_Required work_:
Using the article on copyright and large language models, explain in one to three sentences why software that processes text must represent that text with numerical values.

_Selected extract_:
The Heart of the Matter: Copyright, AI Training, and LLMs - Part 1: Understanding How LLMs Actually Copy

A Four-Part Series for Corporate Legal Counsel

Introduction

A conversation I hear regularly goes something like this: the AI vendor assures the legal team that their system doesn’t “store” copyrighted works, it just learns patterns. The legal team files that away and moves on.

Meanwhile, plaintiffs’ attorneys in dozens of active lawsuits are arguing the opposite: that these systems are built on mass reproduction of protected works. Both statements can’t be right. Your job is to know which one is.

This article extracts the technical foundation from “The Heart of the Matter: Copyright, AI Training, and LLMs” and presents it as a standalone primer for counsel who need to assess AI copyright risk without becoming computer scientists.

What follows covers the fundamentals: tokenization, embeddings, and the stages of model training. The claim that “there are no copies, only parameters” fundamentally misrepresents how these systems work. That claim doesn’t survive contact with the technology. This primer explains why.

Understanding the technology is not about taking sides. It is about having enough grounding to assess risk and asking the right questions of your vendors without relying on someone else’s characterization (vendor or plaintiff) of what is happening inside the machine.

The following is an excerpt from Part I of the article “The Heart of the Matter: Copyright, AI Training, and LLMs,” authored by Daniel Gervais (Milton R. Underwood Chair in Law, Vanderbilt University), Noam Shemtov (Professor in Intellectual Property and Technology Law/Deputy Head of CCLS, Queen Mary University of London), Haralambos Marmanis (Executive Vice President and CTO, CCC), and Catherine Zaller Rowland (Vice President and General Counsel, CCC). The author is authorized by the paper’s authors to reproduce this content. The complete paper addresses the technical and legal analysis, jurisdictional comparisons, and licensing solutions.

Part I can be read in full beginning on page 484 in Journal of the Copyright Society.

UNDERSTANDING LARGE LANGUAGE MODELS

In this Part, we review the way in which LLMs are trained and how they use human language, which many of the models learn by copying and processing copyrighted material such as books, newspaper, and journal articles.

The Role of Language

To understand the relationship between AI and copyright, we must first grasp the fundamentals of how AI systems that use large language models (LLMs) currently operate. At the core of human communication, whether verbal or written, lies the arrangement of words in sequences governed by the rules of syntax specific to a particular language, such as English, an indispensable part of the legal system.⁶ While words themselves can be single or multi-character symbols, as seen in Chinese and Japanese, from a computer science perspective, human languages are classified as “natural languages.”⁷

The study of processing and understanding natural languages is known as “Natural Language Processing” (NLP)⁸ and “Natural Language Understanding,”⁹ respectively, with the former term being more commonly used.¹⁰ When it comes to textual content, books, articles, and other text-based artifacts are essentially compilations of word sequences.¹¹ However, computers, which operate using numbers, cannot directly comprehend the words of our language.¹² Therefore, an essential part of the software architecture for all systems that process text, including AI systems, is the representation of text using numerical values that enable the system to perform the required tasks.

Conclusion

Copies exist in multiple forms throughout the AI lifecycle. That is not a plaintiffs’ attorney talking point, it is a description of how the technology actually works.

Copies are made during training and fine-tuning. In RAG systems, content is stored permanently for retrieval. Direct prompting creates a copy the moment an employee uploads copyrighted material into an AI system. Copyright law recognizes all of these as reproductions.

The question was never whether copying occurs. It does. The question is whether it is authorized or excused. That analysis is the subject of Parts II and III to follow.

_Recorded data_:
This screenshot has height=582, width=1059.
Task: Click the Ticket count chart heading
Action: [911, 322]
* * *
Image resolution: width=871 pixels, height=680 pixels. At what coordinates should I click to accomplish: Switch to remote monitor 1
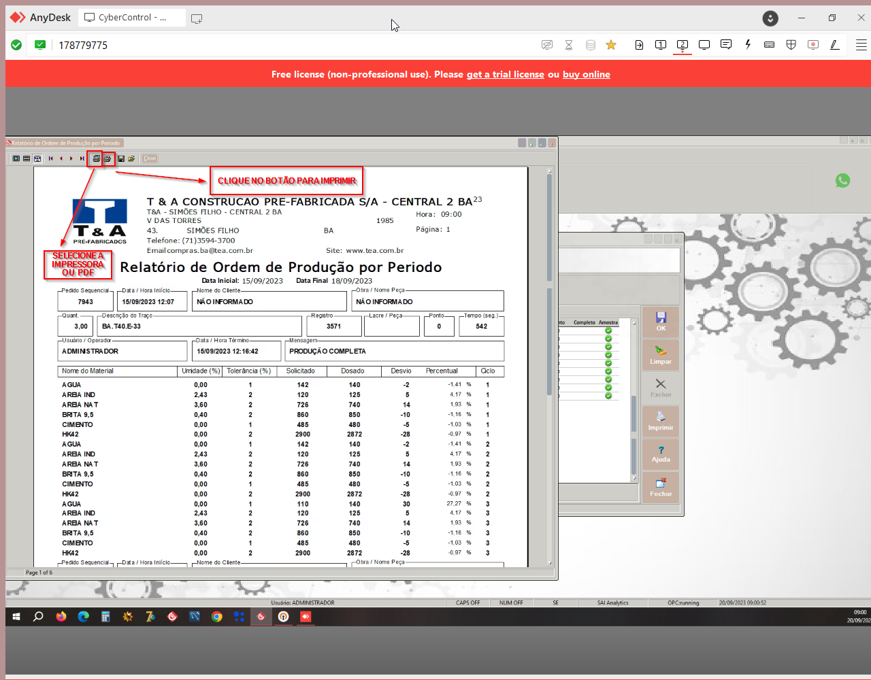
...
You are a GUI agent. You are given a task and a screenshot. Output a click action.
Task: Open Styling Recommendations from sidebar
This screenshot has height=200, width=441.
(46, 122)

_Response_:
Computers operate using numbers and cannot directly comprehend the words of human language. For that reason, representing text with numerical values is an essential part of the software architecture of every system that processes text, AI systems included. This representation lets the system carry out its required tasks.